Iowa State Treasurer Mike Fitzgerald and member of the Iowa Legislature’s Public Retirement Systems Committee Sen. Matt McCoy (D-District 21) held a joint press conference Monday afternoon, issuing a warning to current Iowa public employees who are Iowa Public Employees Retirement System (IPERS) recipients, or may become recipients, that the GOP controlled legislature will “blow up” the state-assisted program.
“Given how Republicans have been governing,” McCoy said in an issued press release, “every Iowan affected directly or indirectly by IPERS will be holding their breath until the 2018 session adjourns.”
In a bill authored and introduced last session — Senate File 45 — by Sen. Brad Zaun (R-District 21), nearly all public employees hired after July 1, 2019 would not be eligible to pay into and receive IPERS. According to the draft legislation, the only police and fire employees that would be eligible to participate in a “retirement system” are those that are employed by a city with less than 8,000 people before the federal census of the year 1990.
The legislation also states that all public employee sectors of the state must conduct an investigation and compile a subsequent report that would create an alternative defined-contribution retirement system, all of which would be due by October 1, 2018.
“They have a history of saying ‘we’re going to tweak collective bargaining,’” McCoy said, “and have a bill that absolutely guts collective bargaining.
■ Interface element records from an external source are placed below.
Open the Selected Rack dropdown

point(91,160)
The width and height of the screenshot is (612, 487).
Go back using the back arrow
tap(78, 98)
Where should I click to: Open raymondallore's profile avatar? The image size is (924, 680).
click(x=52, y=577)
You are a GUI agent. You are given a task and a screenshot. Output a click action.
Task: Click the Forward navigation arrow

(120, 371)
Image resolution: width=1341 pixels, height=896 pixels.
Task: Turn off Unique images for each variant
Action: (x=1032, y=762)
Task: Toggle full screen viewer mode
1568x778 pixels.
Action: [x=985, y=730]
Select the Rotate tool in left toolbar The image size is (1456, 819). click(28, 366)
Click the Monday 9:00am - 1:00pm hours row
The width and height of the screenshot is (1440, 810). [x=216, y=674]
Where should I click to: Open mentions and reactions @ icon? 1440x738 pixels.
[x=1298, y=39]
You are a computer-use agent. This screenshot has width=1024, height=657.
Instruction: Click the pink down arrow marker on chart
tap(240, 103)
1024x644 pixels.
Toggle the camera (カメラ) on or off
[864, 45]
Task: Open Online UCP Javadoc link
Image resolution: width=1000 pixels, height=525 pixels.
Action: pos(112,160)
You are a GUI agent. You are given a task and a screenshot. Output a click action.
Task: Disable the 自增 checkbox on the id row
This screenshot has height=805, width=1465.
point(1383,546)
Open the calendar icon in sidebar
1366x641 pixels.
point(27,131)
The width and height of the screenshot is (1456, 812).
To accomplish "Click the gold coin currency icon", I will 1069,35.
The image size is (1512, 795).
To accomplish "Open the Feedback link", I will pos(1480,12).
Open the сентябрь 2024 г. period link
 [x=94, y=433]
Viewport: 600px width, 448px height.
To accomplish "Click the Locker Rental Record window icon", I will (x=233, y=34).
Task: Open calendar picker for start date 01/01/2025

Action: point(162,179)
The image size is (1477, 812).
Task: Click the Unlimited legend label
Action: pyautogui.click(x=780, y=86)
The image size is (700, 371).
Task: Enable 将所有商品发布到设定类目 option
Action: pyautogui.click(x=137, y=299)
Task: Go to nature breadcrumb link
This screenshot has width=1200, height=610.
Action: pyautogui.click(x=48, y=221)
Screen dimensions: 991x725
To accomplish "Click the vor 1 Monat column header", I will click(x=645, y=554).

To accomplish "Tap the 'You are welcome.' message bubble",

And so trust is a two way street. Let me tell you, instead of a two-way street in the Iowa House and Senate — where I’ve served for 26 years — I’ve never seen such a polarized, one sided, almost abusive power like the Republican party on a variety of topics.”
Rep. Dawn Pettengill (R-District 25), co-chair of the House-Senate Public Retirement Systems Committee issued a statement regarding the accusations that the legislature will make a decision on the state’s retirement system in the upcoming session.
“As Co-Chair of the Public Retirement Systems Committee, I can assure Iowans that there is no threat to IPERS or any other pension system next session,” Pettengill said. “IPERS is well managed and remains one of the most sound pension systems in the country.”
Fitzgerald said that the state’s current IPERS system operates on a 60/40 split in which employees contribute 60 percent to their retirement, with the state contributing the remainder to an employee’s retirement. According to the treasurer’s office, in fiscal year 2018, the state’s specific contribution to IPERS was approximately $107 million.
Under a different defined-contribution plan, Fitzergald said that employees would still be required to pay into a retirement package, with the state contributing an unknown percentage, and a private company managing the fund, with possible charges of fees to manage the fund, with none of the funds guaranteed for a particular retiree, from month to month.
While the circulating draft legislation states that current IPERS recipients won’t be impacted by the change, McCoy said that there’s no guarantee that they’ll have their package indefinitely.
“There is no way to adequately annuitize without a lot of taxpayer money to go into these existing pension plans that are dependent upon new enrollees keeping them afloat,” McCoy said. “So once you cut that off, you strangle and starve that pension program that eventually withers and dies.”
Fitzergerald continued, saying that there are several pending court cases in which retirees’ current pension plans have been cut. Depending on which way a particular court rules, that could lead to a wave of cutting already existing pensions.
“House Republicans are committed to protecting the retirement security of all public pension beneficiaries, and will not advance any legislation that alters pensions next session,” Pettengill said. “Suggestions by Democrats that changes are coming to IPERS, or any of Iowa’s public pension systems, are self-serving and false. The fear mongering tactics being used by Democrats to scare retirees are disgusting.”